The American public was introduced to the “Mother Road” in 1926. US 66 was established on Nov. 11, 1926, with road signs erected the following year. It started as a collection of farm roads that connected rural America to industrial America. Originally the road was only paved for a very short distance. The majority of the road was long stretches of dusty unpaved roads. 

The old road crosses eight states and covers more than 2,400 miles from Chicago through Missouri, Kansas, Oklahoma, Texas, New Mexico, Arizona and finally across the Mojave Desert to Los Angeles. It passes through countless small town main streets, giving it another nickname of “America’s Main Street.” Route 66 covers three time zones and was the first continuous paved road in the United States. Today, between 80 to 85 percent of the road still exists. The number of the road may have changed or may have been by-passed for another route, but with planning and careful map reading, a majority of the old road can be followed.  

It represents so many things and people in America’s past, like John Steinbeck and Will Rogers. It represents “Okies and Arkies” escaping crop failures and the Dust Bowl of the 1930s. It is interwoven into the American history as the path to hope during the Great Depression. It is the road that carried away and brought the “boys” home during World War II. It is celebrated in America’s musical genres of Rock-In-Roll and Folk music. It showcased America’s brands of transportation like Ford, Chevy, Dodge and Harley.  

Road food was birthed on the “Mother Road” in mom and pop diners serving greasy burgers and plate lunches. The Route 66 inspired cafes and diners that have now spread from coast to coast.
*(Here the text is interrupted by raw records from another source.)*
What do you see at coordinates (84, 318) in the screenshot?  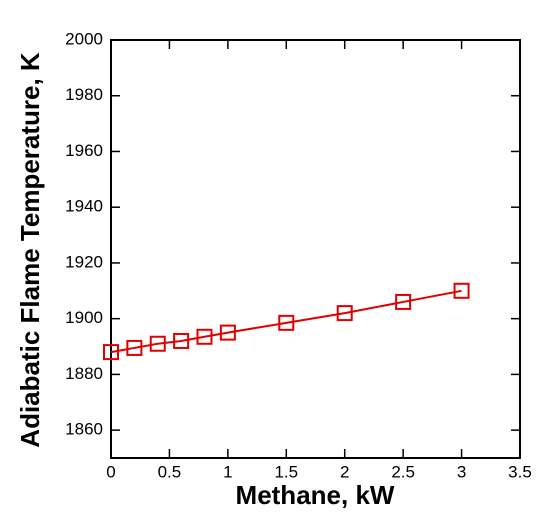 I see `y-tick-label: 1900` at bounding box center [84, 318].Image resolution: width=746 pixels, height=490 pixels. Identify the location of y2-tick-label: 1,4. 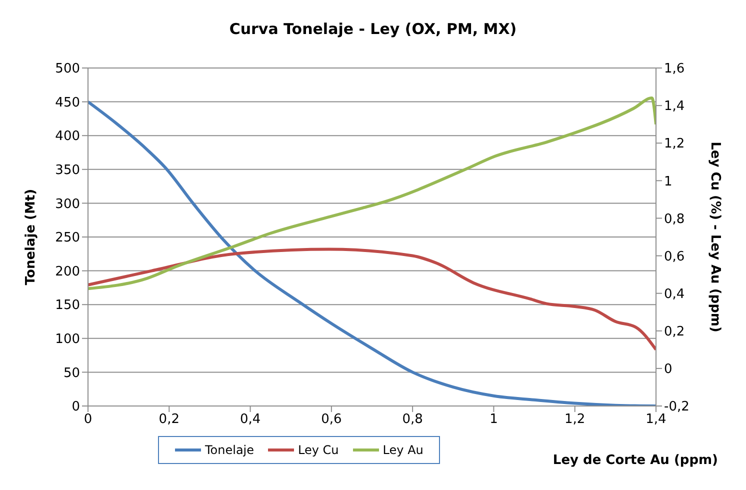
(674, 106).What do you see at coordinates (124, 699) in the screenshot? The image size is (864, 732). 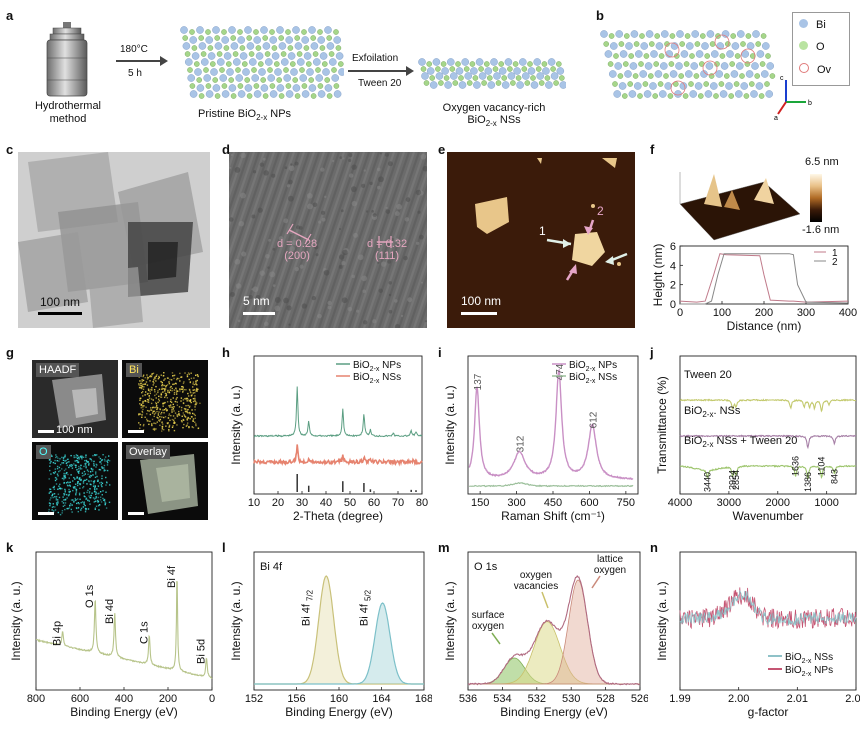 I see `x-tick-label: 400` at bounding box center [124, 699]. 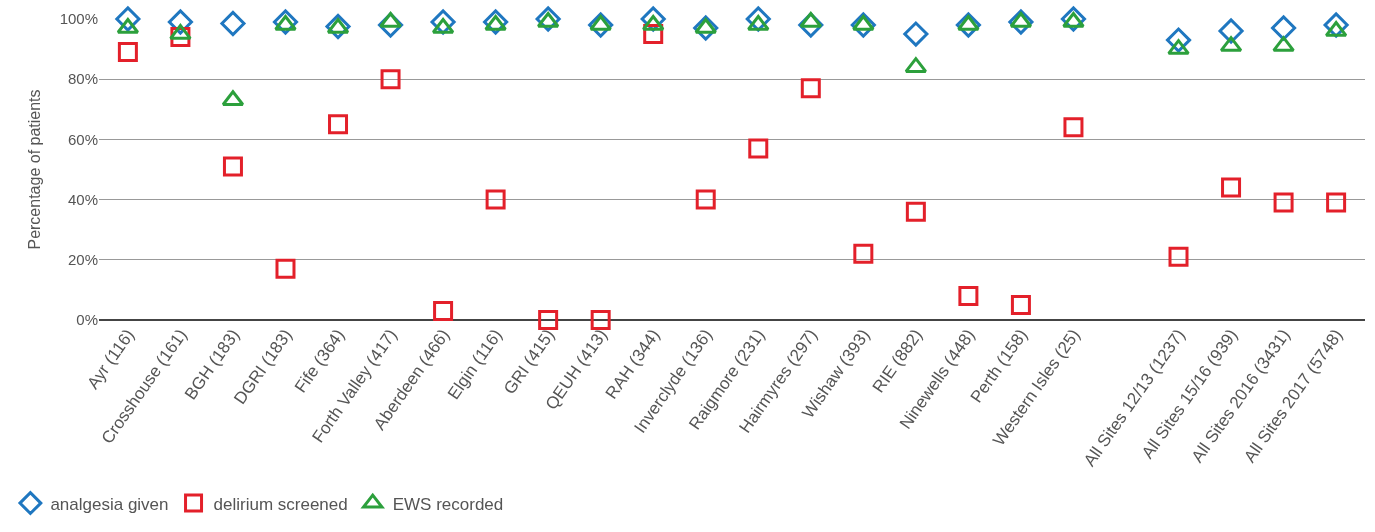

Travel necessities such as truck stops, auto repair garages, small independent filling stations and motor courts sprang from travel down this long road. Americans with an entrepreneurial spirit built road side attractions along the way to lure travelers to spend money and buy souvenirs to remind them of their time on Route 66.  
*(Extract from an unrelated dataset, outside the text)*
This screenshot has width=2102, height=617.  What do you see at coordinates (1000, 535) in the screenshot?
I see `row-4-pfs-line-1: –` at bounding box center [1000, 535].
A wide variety of man-made landmarks are features on the road, like the Gateway Arch in St. Louis, teepee motels, curiosities like snake pits or alligator farms, a concrete blue whale, bus stops, trading posts, historical bridges, giant muffler men, old road signage, movie  theaters, monuments and all sort of museums celebrating everything from cars to cowboys.  

Natural features of our great land are found on Route 66, including the Grand Canyon, Ozark Mountains, the Great Plains, farm land growing all types and kinds of produce, the Petrified Forest, Painted Cliffs, caverns, desert landscapes and the Painted Desert. Old ghost towns can be found in the more remote sections of the road.  
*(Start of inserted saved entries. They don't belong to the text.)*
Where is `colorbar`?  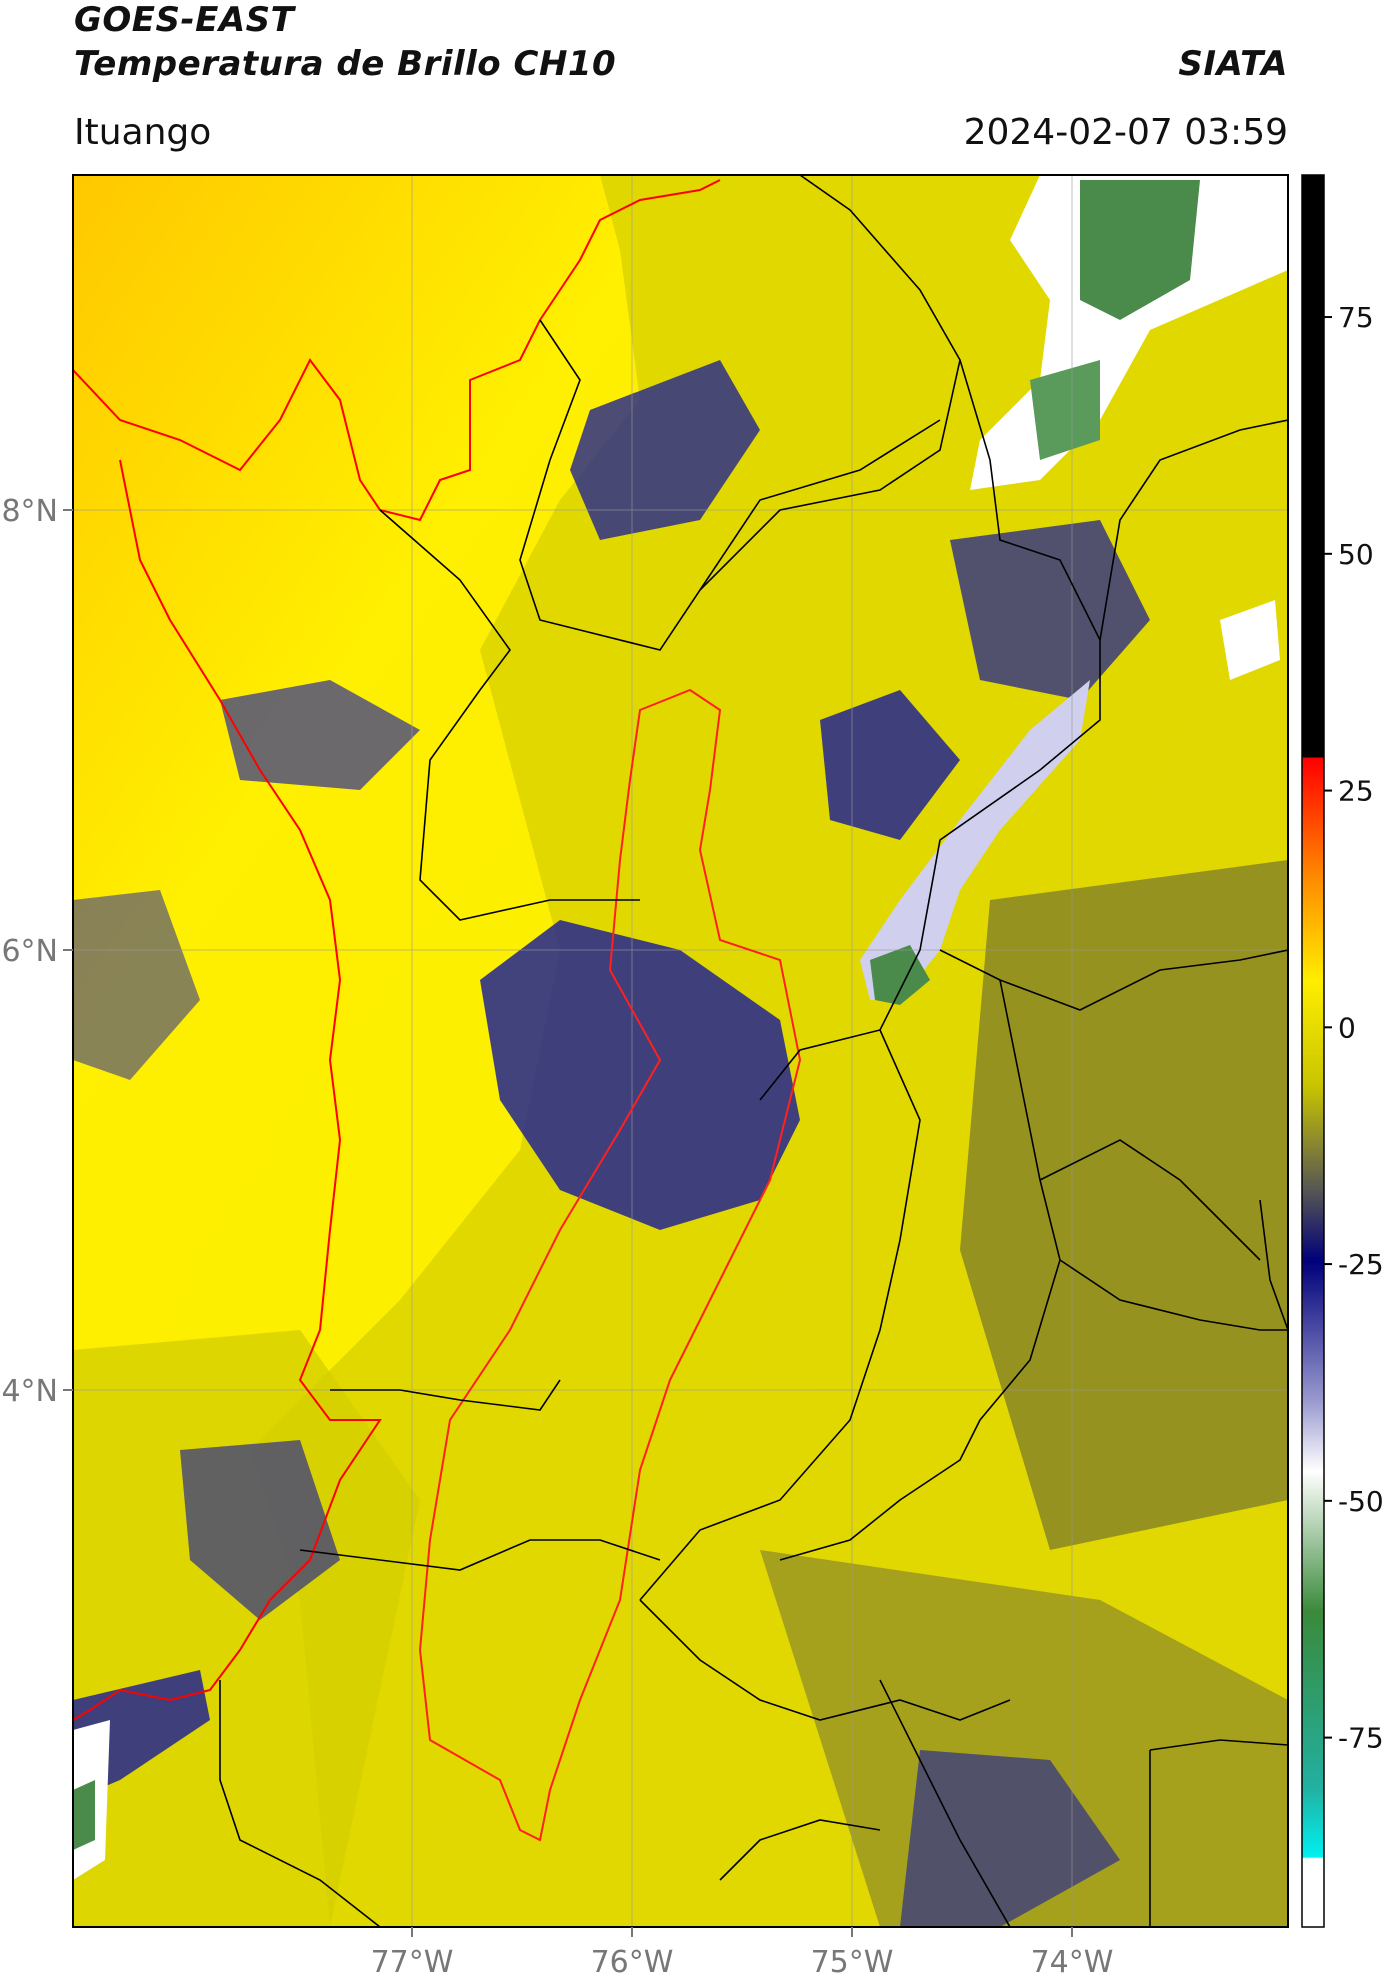
colorbar is located at coordinates (1313, 1051).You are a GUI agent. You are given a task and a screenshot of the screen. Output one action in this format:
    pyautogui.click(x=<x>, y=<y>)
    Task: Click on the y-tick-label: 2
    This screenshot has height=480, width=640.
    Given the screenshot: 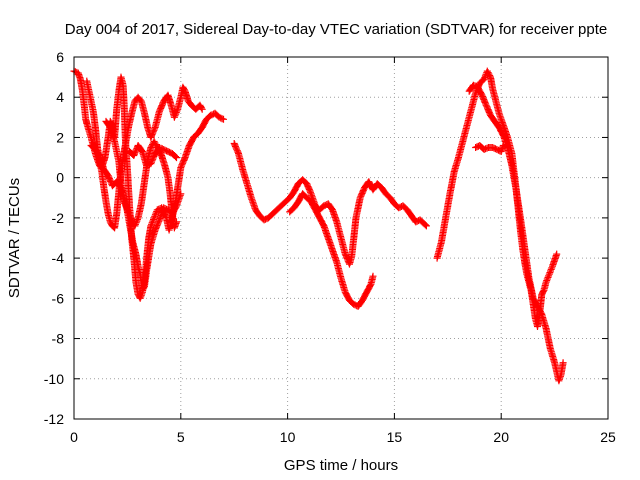 What is the action you would take?
    pyautogui.click(x=60, y=137)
A revival and preservation of the old road started in the late 1980s. Many communities along the road banded together to update and renovate their declining and aging main streets. Government grants for restoration have been awarded to many historical sites and buildings adjacent to the route.    

In the early 1990s, international travelers became interested in not only the history but also in traveling the road and the surrounding areas of the Route 66 corridor. Many Europeans are drawn to the wide open spaces of the American West. Other international travels are attracted to the Middle America portion of the Route, wanting to experience a taste of small-town America far from bright city lights. In recent years, there has been a boom in tourism and Route 66 has become a vacation destination.  

The road is truly a representation of America the Beautiful. Route 66 has a rich and long history.  A quote by an unknown author sums it up well, “Route 66 is the pulse of the American dream and the embodiment of the American Spirit that we are still looking for.” I have found that to be true as we travel down Route 66. The road has become an American myth and legend of America culture from a by-gone time when life was a little slower, the roads were a little narrower and a surprise was just around the curve. The U.S. interstate systems are fast and straight, and for the most part the scenery rarely changes. I find the old roads to be filled with friendly ghosts of the past and the essence of the American character. I want my travels to always be down the slower roads of America.  

What do I want for my 2019 birthday? Head West!